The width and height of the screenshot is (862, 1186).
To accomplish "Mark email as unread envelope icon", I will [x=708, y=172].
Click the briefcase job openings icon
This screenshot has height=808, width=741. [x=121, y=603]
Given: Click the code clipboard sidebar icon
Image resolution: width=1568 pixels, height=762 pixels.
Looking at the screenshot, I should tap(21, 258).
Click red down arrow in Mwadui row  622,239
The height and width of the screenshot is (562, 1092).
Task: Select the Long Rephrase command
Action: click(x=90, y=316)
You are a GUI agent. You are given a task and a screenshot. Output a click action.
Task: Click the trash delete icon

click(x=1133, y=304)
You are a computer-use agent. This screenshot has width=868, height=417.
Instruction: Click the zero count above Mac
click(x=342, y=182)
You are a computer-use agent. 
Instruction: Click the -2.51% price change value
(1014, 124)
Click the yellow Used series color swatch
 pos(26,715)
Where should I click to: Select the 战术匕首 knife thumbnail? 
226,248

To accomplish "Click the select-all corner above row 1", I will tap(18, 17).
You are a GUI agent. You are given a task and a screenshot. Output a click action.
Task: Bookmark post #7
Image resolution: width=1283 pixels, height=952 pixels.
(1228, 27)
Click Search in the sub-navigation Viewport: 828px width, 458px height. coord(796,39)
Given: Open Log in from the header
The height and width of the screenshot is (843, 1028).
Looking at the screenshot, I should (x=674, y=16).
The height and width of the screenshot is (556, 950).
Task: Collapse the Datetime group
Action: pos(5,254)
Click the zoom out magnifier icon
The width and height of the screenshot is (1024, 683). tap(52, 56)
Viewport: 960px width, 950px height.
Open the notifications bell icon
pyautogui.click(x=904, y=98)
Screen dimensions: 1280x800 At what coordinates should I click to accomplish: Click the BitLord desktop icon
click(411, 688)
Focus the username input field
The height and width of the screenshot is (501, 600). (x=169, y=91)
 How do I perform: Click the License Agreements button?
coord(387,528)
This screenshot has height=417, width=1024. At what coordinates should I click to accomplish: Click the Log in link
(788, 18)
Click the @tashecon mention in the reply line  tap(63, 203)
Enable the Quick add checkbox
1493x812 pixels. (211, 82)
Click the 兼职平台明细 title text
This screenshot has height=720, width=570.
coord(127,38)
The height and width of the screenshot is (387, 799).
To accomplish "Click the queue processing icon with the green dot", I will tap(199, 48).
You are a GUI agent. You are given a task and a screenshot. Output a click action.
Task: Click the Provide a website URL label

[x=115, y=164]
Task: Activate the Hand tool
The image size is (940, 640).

# # #

▸ **GIVEN INSTRUCTION**
Lay out every line of the records above as a Markdown table with the columns Row and Line, numbering each row and leaving out blank lines.

▸ **SOLVED PROBLEM**
| Row | Line |
|---|---|
| 1 | The width and height of the screenshot is (862, 1186). |
| 2 | To accomplish "Mark email as unread envelope icon", I will [x=708, y=172]. |
| 3 | Click the briefcase job openings icon |
| 4 | This screenshot has height=808, width=741. [x=121, y=603] |
| 5 | Given: Click the code clipboard sidebar icon |
| 6 | Image resolution: width=1568 pixels, height=762 pixels. |
| 7 | Looking at the screenshot, I should tap(21, 258). |
| 8 | Click red down arrow in Mwadui row  622,239 |
| 9 | The height and width of the screenshot is (562, 1092). |
| 10 | Task: Select the Long Rephrase command |
| 11 | Action: click(x=90, y=316) |
| 12 | You are a GUI agent. You are given a task and a screenshot. Output a click action. |
| 13 | Task: Click the trash delete icon |
| 14 | click(x=1133, y=304) |
| 15 | You are a computer-use agent. This screenshot has width=868, height=417. |
| 16 | Instruction: Click the zero count above Mac |
| 17 | click(x=342, y=182) |
| 18 | You are a computer-use agent.  |
| 19 | Instruction: Click the -2.51% price change value |
| 20 | (1014, 124) |
| 21 | Click the yellow Used series color swatch |
| 22 |  pos(26,715) |
| 23 | Where should I click to: Select the 战术匕首 knife thumbnail?  |
| 24 | 226,248 |
| 25 | To accomplish "Click the select-all corner above row 1", I will tap(18, 17). |
| 26 | You are a GUI agent. You are given a task and a screenshot. Output a click action. |
| 27 | Task: Bookmark post #7 |
| 28 | Image resolution: width=1283 pixels, height=952 pixels. |
| 29 | (1228, 27) |
| 30 | Click Search in the sub-navigation Viewport: 828px width, 458px height. coord(796,39) |
| 31 | Given: Open Log in from the header |
| 32 | The height and width of the screenshot is (843, 1028). |
| 33 | Looking at the screenshot, I should (x=674, y=16). |
| 34 | The height and width of the screenshot is (556, 950). |
| 35 | Task: Collapse the Datetime group |
| 36 | Action: pos(5,254) |
| 37 | Click the zoom out magnifier icon |
| 38 | The width and height of the screenshot is (1024, 683). tap(52, 56) |
| 39 | Viewport: 960px width, 950px height. |
| 40 | Open the notifications bell icon |
| 41 | pyautogui.click(x=904, y=98) |
| 42 | Screen dimensions: 1280x800 At what coordinates should I click to accomplish: Click the BitLord desktop icon |
| 43 | click(411, 688) |
| 44 | Focus the username input field |
| 45 | The height and width of the screenshot is (501, 600). (x=169, y=91) |
| 46 |  How do I perform: Click the License Agreements button? |
| 47 | coord(387,528) |
| 48 | This screenshot has height=417, width=1024. At what coordinates should I click to accomplish: Click the Log in link |
| 49 | (788, 18) |
| 50 | Click the @tashecon mention in the reply line  tap(63, 203) |
| 51 | Enable the Quick add checkbox |
| 52 | 1493x812 pixels. (211, 82) |
| 53 | Click the 兼职平台明细 title text |
| 54 | This screenshot has height=720, width=570. |
| 55 | coord(127,38) |
| 56 | The height and width of the screenshot is (387, 799). |
| 57 | To accomplish "Click the queue processing icon with the green dot", I will tap(199, 48). |
| 58 | You are a GUI agent. You are given a task and a screenshot. Output a click action. |
| 59 | Task: Click the Provide a website URL label |
| 60 | [x=115, y=164] |
| 61 | Task: Activate the Hand tool |
| 62 | The image size is (940, 640). |